Exercise details => Reproduce each of the records below word for word, without changing anything.

##### Dataset entries

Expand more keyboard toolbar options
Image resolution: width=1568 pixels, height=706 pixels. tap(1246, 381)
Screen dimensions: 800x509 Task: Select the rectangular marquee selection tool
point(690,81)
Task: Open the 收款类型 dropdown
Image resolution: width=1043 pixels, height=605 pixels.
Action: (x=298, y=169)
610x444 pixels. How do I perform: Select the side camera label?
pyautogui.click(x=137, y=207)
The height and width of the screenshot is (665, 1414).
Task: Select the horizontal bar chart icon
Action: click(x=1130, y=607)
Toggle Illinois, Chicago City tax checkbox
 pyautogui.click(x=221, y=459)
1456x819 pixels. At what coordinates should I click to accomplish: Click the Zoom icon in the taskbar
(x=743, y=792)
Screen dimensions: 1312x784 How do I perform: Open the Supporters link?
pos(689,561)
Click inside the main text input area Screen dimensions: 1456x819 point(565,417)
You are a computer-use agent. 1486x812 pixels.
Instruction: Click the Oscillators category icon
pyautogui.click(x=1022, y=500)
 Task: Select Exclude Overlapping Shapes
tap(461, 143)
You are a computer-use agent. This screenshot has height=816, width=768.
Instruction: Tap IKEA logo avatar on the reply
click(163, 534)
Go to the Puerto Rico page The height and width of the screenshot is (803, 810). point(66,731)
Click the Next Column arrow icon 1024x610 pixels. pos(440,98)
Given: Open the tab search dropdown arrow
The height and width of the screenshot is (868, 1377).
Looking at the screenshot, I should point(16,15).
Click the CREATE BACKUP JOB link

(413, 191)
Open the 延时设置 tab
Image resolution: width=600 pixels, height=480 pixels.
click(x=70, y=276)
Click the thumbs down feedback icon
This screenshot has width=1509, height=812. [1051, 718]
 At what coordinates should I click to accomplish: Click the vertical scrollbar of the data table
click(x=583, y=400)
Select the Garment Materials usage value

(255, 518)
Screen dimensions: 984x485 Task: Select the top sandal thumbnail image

##########

Written response =>
Expand more keyboard toolbar options
Image resolution: width=1568 pixels, height=706 pixels. tap(1246, 381)
Screen dimensions: 800x509 Task: Select the rectangular marquee selection tool
point(690,81)
Task: Open the 收款类型 dropdown
Image resolution: width=1043 pixels, height=605 pixels.
Action: (x=298, y=169)
610x444 pixels. How do I perform: Select the side camera label?
pyautogui.click(x=137, y=207)
The height and width of the screenshot is (665, 1414).
Task: Select the horizontal bar chart icon
Action: click(x=1130, y=607)
Toggle Illinois, Chicago City tax checkbox
 pyautogui.click(x=221, y=459)
1456x819 pixels. At what coordinates should I click to accomplish: Click the Zoom icon in the taskbar
(x=743, y=792)
Screen dimensions: 1312x784 How do I perform: Open the Supporters link?
pos(689,561)
Click inside the main text input area Screen dimensions: 1456x819 point(565,417)
You are a computer-use agent. 1486x812 pixels.
Instruction: Click the Oscillators category icon
pyautogui.click(x=1022, y=500)
 Task: Select Exclude Overlapping Shapes
tap(461, 143)
You are a computer-use agent. This screenshot has height=816, width=768.
Instruction: Tap IKEA logo avatar on the reply
click(163, 534)
Go to the Puerto Rico page The height and width of the screenshot is (803, 810). point(66,731)
Click the Next Column arrow icon 1024x610 pixels. pos(440,98)
Given: Open the tab search dropdown arrow
The height and width of the screenshot is (868, 1377).
Looking at the screenshot, I should point(16,15).
Click the CREATE BACKUP JOB link

(413, 191)
Open the 延时设置 tab
Image resolution: width=600 pixels, height=480 pixels.
click(x=70, y=276)
Click the thumbs down feedback icon
This screenshot has width=1509, height=812. [1051, 718]
 At what coordinates should I click to accomplish: Click the vertical scrollbar of the data table
click(x=583, y=400)
Select the Garment Materials usage value

(255, 518)
Screen dimensions: 984x485 Task: Select the top sandal thumbnail image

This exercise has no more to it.